Records to process Block Start

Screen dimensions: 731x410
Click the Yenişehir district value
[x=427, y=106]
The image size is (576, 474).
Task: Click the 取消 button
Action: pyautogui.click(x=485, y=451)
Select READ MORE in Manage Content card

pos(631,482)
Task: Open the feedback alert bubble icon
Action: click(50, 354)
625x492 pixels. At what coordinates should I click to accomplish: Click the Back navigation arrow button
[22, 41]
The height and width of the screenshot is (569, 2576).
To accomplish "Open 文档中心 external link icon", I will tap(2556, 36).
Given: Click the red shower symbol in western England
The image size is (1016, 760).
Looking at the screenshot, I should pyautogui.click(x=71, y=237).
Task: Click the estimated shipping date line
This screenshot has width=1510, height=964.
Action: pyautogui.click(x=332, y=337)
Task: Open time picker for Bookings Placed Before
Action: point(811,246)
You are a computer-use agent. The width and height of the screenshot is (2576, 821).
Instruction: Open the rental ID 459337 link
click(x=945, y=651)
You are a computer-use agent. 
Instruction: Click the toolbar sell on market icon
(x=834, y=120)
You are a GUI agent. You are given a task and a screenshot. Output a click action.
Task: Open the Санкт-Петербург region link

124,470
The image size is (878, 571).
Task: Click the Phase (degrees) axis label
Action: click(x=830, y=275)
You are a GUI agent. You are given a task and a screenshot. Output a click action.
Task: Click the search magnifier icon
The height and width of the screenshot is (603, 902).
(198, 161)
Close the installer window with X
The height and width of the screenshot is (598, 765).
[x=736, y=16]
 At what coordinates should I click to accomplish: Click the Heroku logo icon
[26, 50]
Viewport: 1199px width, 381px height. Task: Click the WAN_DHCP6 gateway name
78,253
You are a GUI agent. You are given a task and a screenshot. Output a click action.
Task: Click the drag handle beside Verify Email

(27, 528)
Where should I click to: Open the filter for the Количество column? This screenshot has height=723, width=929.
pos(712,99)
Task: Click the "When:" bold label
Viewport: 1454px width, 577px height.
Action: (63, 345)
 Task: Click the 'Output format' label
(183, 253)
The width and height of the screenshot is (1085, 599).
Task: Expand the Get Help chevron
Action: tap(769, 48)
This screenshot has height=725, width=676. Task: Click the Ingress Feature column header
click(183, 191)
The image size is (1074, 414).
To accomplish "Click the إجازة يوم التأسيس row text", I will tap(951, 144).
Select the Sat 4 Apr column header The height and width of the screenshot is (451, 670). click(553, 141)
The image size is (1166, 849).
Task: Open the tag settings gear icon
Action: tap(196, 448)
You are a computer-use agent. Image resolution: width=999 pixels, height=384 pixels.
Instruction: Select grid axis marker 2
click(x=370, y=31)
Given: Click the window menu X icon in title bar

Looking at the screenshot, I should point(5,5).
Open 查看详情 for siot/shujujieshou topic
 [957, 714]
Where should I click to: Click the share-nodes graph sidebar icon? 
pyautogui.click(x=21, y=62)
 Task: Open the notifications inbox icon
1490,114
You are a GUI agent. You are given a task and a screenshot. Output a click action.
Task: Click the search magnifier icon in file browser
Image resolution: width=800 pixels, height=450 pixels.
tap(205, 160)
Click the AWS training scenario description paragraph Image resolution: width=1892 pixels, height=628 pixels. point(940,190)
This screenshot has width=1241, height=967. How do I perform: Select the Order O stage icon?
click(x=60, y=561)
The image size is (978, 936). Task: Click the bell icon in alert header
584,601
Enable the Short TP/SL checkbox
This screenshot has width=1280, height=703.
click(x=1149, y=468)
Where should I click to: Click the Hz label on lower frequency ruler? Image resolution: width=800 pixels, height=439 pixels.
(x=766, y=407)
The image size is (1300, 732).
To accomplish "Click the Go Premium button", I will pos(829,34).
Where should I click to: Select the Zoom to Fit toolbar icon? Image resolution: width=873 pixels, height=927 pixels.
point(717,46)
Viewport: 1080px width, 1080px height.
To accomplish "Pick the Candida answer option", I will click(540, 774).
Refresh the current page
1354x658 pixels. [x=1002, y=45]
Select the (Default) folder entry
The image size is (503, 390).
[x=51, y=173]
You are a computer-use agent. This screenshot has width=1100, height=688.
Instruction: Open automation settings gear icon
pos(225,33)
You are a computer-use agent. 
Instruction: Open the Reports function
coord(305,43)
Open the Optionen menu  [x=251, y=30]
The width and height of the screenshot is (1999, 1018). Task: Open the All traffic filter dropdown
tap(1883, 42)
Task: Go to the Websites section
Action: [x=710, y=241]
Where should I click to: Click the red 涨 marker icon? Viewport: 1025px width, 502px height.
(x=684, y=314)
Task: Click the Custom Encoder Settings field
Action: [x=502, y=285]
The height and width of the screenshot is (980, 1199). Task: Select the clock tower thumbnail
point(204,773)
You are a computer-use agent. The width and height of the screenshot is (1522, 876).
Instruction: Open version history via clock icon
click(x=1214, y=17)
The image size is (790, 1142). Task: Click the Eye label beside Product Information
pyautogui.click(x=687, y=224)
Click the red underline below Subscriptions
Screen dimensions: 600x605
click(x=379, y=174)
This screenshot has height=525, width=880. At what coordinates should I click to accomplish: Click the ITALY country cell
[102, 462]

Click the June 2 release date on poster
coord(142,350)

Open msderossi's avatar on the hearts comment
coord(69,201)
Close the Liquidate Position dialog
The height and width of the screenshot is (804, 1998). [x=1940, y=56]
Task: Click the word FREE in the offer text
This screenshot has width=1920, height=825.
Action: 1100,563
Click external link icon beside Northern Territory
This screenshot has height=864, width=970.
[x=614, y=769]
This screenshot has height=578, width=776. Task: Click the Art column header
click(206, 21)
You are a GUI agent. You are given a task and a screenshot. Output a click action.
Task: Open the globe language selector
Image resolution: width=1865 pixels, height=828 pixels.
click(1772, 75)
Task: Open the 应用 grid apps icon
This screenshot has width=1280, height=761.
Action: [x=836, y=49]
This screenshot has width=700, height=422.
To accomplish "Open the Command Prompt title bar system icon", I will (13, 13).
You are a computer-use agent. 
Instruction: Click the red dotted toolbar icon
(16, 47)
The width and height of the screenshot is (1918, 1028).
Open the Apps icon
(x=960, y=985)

Records to process Block End

[Exercise] Your reply should contain every entry, repeated exactly.

[Answer for the task]
Screen dimensions: 731x410
Click the Yenişehir district value
[x=427, y=106]
The image size is (576, 474).
Task: Click the 取消 button
Action: pyautogui.click(x=485, y=451)
Select READ MORE in Manage Content card

pos(631,482)
Task: Open the feedback alert bubble icon
Action: click(50, 354)
625x492 pixels. At what coordinates should I click to accomplish: Click the Back navigation arrow button
[22, 41]
The height and width of the screenshot is (569, 2576).
To accomplish "Open 文档中心 external link icon", I will tap(2556, 36).
Given: Click the red shower symbol in western England
The image size is (1016, 760).
Looking at the screenshot, I should pyautogui.click(x=71, y=237).
Task: Click the estimated shipping date line
This screenshot has width=1510, height=964.
Action: pyautogui.click(x=332, y=337)
Task: Open time picker for Bookings Placed Before
Action: point(811,246)
You are a computer-use agent. The width and height of the screenshot is (2576, 821).
Instruction: Open the rental ID 459337 link
click(x=945, y=651)
You are a computer-use agent. 
Instruction: Click the toolbar sell on market icon
(x=834, y=120)
You are a GUI agent. You are given a task and a screenshot. Output a click action.
Task: Open the Санкт-Петербург region link

124,470
The image size is (878, 571).
Task: Click the Phase (degrees) axis label
Action: click(x=830, y=275)
You are a GUI agent. You are given a task and a screenshot. Output a click action.
Task: Click the search magnifier icon
The height and width of the screenshot is (603, 902).
(198, 161)
Close the installer window with X
The height and width of the screenshot is (598, 765).
[x=736, y=16]
 At what coordinates should I click to accomplish: Click the Heroku logo icon
[26, 50]
Viewport: 1199px width, 381px height. Task: Click the WAN_DHCP6 gateway name
78,253
You are a GUI agent. You are given a task and a screenshot. Output a click action.
Task: Click the drag handle beside Verify Email

(27, 528)
Where should I click to: Open the filter for the Количество column? This screenshot has height=723, width=929.
pos(712,99)
Task: Click the "When:" bold label
Viewport: 1454px width, 577px height.
Action: (63, 345)
 Task: Click the 'Output format' label
(183, 253)
The width and height of the screenshot is (1085, 599).
Task: Expand the Get Help chevron
Action: tap(769, 48)
This screenshot has height=725, width=676. Task: Click the Ingress Feature column header
click(183, 191)
The image size is (1074, 414).
To accomplish "Click the إجازة يوم التأسيس row text", I will tap(951, 144).
Select the Sat 4 Apr column header The height and width of the screenshot is (451, 670). click(553, 141)
The image size is (1166, 849).
Task: Open the tag settings gear icon
Action: tap(196, 448)
You are a computer-use agent. Image resolution: width=999 pixels, height=384 pixels.
Instruction: Select grid axis marker 2
click(x=370, y=31)
Given: Click the window menu X icon in title bar

Looking at the screenshot, I should point(5,5).
Open 查看详情 for siot/shujujieshou topic
 [957, 714]
Where should I click to: Click the share-nodes graph sidebar icon? 
pyautogui.click(x=21, y=62)
 Task: Open the notifications inbox icon
1490,114
You are a GUI agent. You are given a task and a screenshot. Output a click action.
Task: Click the search magnifier icon in file browser
Image resolution: width=800 pixels, height=450 pixels.
tap(205, 160)
Click the AWS training scenario description paragraph Image resolution: width=1892 pixels, height=628 pixels. point(940,190)
This screenshot has width=1241, height=967. How do I perform: Select the Order O stage icon?
click(x=60, y=561)
The image size is (978, 936). Task: Click the bell icon in alert header
584,601
Enable the Short TP/SL checkbox
This screenshot has width=1280, height=703.
click(x=1149, y=468)
Where should I click to: Click the Hz label on lower frequency ruler? Image resolution: width=800 pixels, height=439 pixels.
(x=766, y=407)
The image size is (1300, 732).
To accomplish "Click the Go Premium button", I will pos(829,34).
Where should I click to: Select the Zoom to Fit toolbar icon? Image resolution: width=873 pixels, height=927 pixels.
point(717,46)
Viewport: 1080px width, 1080px height.
To accomplish "Pick the Candida answer option", I will click(540, 774).
Refresh the current page
1354x658 pixels. [x=1002, y=45]
Select the (Default) folder entry
The image size is (503, 390).
[x=51, y=173]
You are a computer-use agent. This screenshot has width=1100, height=688.
Instruction: Open automation settings gear icon
pos(225,33)
You are a computer-use agent. 
Instruction: Open the Reports function
coord(305,43)
Open the Optionen menu  [x=251, y=30]
The width and height of the screenshot is (1999, 1018). Task: Open the All traffic filter dropdown
tap(1883, 42)
Task: Go to the Websites section
Action: [x=710, y=241]
Where should I click to: Click the red 涨 marker icon? Viewport: 1025px width, 502px height.
(x=684, y=314)
Task: Click the Custom Encoder Settings field
Action: [x=502, y=285]
The height and width of the screenshot is (980, 1199). Task: Select the clock tower thumbnail
point(204,773)
You are a computer-use agent. The width and height of the screenshot is (1522, 876).
Instruction: Open version history via clock icon
click(x=1214, y=17)
The image size is (790, 1142). Task: Click the Eye label beside Product Information
pyautogui.click(x=687, y=224)
Click the red underline below Subscriptions
Screen dimensions: 600x605
click(x=379, y=174)
This screenshot has height=525, width=880. At what coordinates should I click to accomplish: Click the ITALY country cell
[102, 462]

Click the June 2 release date on poster
coord(142,350)

Open msderossi's avatar on the hearts comment
coord(69,201)
Close the Liquidate Position dialog
The height and width of the screenshot is (804, 1998). [x=1940, y=56]
Task: Click the word FREE in the offer text
This screenshot has width=1920, height=825.
Action: 1100,563
Click external link icon beside Northern Territory
This screenshot has height=864, width=970.
[x=614, y=769]
This screenshot has height=578, width=776. Task: Click the Art column header
click(206, 21)
You are a GUI agent. You are given a task and a screenshot. Output a click action.
Task: Open the globe language selector
Image resolution: width=1865 pixels, height=828 pixels.
click(1772, 75)
Task: Open the 应用 grid apps icon
This screenshot has width=1280, height=761.
Action: [x=836, y=49]
This screenshot has width=700, height=422.
To accomplish "Open the Command Prompt title bar system icon", I will (13, 13).
You are a computer-use agent. 
Instruction: Click the red dotted toolbar icon
(16, 47)
The width and height of the screenshot is (1918, 1028).
Open the Apps icon
(x=960, y=985)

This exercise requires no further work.